The company’s first digital concert environment will be launched later this year – and not a moment too soon, given the devastating impact the global pandemic has had on the music industry. Sensorium’s approach is to do far more than put an artist in a CGI environment. They use advanced 3D scanning to recreate the performer as a digital human, capturing both their physical and behavioral characteristics, including the artist’s facial expressions.

All of this will mature as we get better VR headsets and faster bandwidth. Add in increasingly advanced AI, and deeply realistic virtual beings will become part of our everyday lives.

The Possibilities and Ethical Issues

We have long predicted that the convergence of VR and AI will be one of the most revolutionary developments in the future. It will transform our virtual experiences and be the catalyst that pushes XR technologies forward. The use of virtual beings as personalized tutors will expand learning opportunities for students and open new possibilities for workforce training. And they’ll play a role in healthcare, freeing doctors and nurses to focus on the more critical aspects of patient care.

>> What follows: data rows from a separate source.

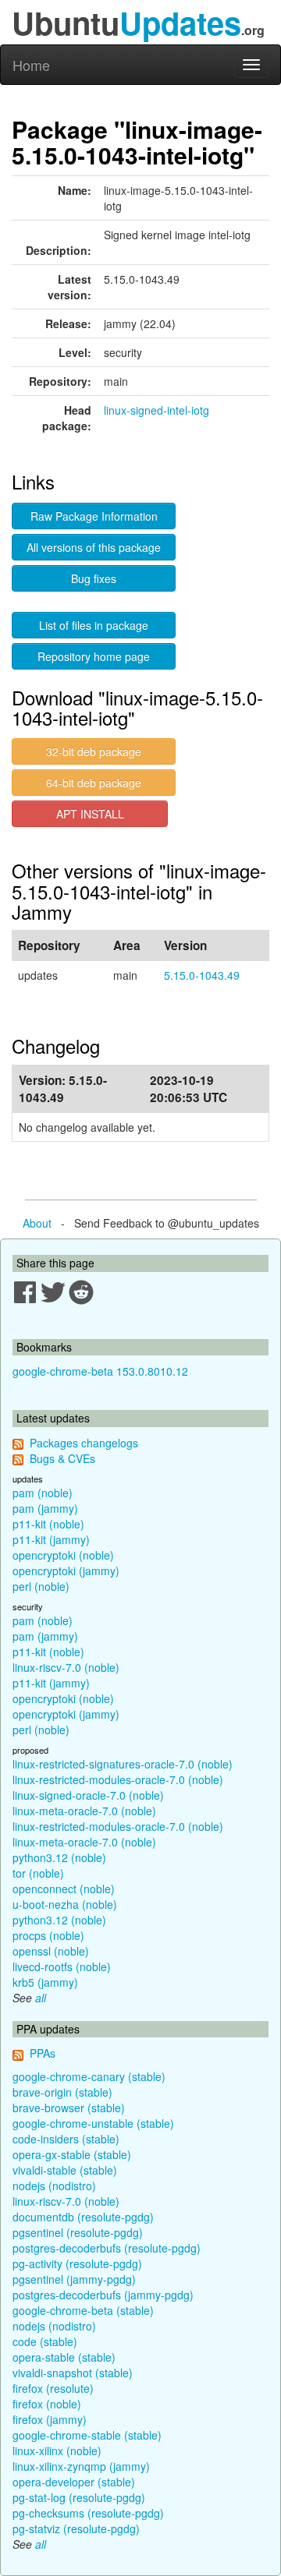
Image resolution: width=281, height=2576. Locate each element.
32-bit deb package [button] (93, 751)
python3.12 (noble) (59, 1857)
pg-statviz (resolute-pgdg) (76, 2528)
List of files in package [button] (93, 625)
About (37, 1223)
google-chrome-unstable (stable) (93, 2123)
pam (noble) (42, 1492)
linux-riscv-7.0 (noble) (65, 1667)
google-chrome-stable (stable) (87, 2435)
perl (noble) (40, 1586)
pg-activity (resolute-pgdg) (77, 2263)
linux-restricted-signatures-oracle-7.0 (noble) (122, 1764)
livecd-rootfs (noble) (61, 1966)
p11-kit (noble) (48, 1524)
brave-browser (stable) (68, 2107)
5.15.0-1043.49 (202, 975)
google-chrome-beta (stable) (83, 2310)
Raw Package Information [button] (94, 516)
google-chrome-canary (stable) (88, 2076)
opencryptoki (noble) (63, 1555)
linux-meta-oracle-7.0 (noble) (84, 1810)
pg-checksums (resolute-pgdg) (88, 2513)
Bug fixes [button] (93, 578)
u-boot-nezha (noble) (64, 1904)
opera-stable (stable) (64, 2357)
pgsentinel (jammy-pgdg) (74, 2279)
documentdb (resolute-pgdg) (83, 2216)
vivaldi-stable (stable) (64, 2170)
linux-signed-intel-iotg (156, 410)
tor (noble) (38, 1873)
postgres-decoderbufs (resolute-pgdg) (106, 2248)
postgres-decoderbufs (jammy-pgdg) (103, 2294)
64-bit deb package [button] (93, 782)
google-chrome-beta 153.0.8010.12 (100, 1371)
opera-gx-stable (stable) (71, 2154)
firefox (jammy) (49, 2419)
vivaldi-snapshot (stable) (72, 2372)
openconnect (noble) (63, 1888)
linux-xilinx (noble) (56, 2450)
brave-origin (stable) (62, 2092)
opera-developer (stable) (73, 2481)
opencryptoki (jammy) (65, 1570)
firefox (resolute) (53, 2388)
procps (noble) (48, 1935)
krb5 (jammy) (45, 1982)
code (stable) (44, 2341)
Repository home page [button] (93, 656)
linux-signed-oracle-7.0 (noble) (88, 1795)
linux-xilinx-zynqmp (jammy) (81, 2466)
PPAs (42, 2053)
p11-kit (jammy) (51, 1539)
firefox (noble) (46, 2404)
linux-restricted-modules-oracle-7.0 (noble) (117, 1779)
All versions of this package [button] (94, 547)
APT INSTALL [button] (90, 814)
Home (31, 65)
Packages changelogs (84, 1443)
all (40, 1997)
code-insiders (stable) (65, 2139)
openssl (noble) (50, 1951)
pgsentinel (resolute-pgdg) (77, 2232)
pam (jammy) (45, 1508)
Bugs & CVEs (62, 1458)
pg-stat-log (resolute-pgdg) (78, 2497)
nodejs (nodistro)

But Sensorium’s AI-driven avatars also point toward fundamental challenges. At what point does a virtual being become so believable that it begins to impact our real-life behavior? How will we respond when we can enter virtual environments that include both real and synthetic AI avatars? Will we need digital markers to help us discern that a specific avatar actually represents a real person? If we mistreat virtual humans in the future, how will that affect our interactions with real human beings?

All of this is uncharted territory, shadows on a cave wall that are coming to life. Plato was concerned with how the appearances of objects would ultimately be mistaken for reality. At this stage of their development, Sensorium’s AI-driven avatars are hardly at risk of deceiving us. But they put us another step closer to the Metaverse, where the differences between real and synthetic humans will eventually become impossible to discern.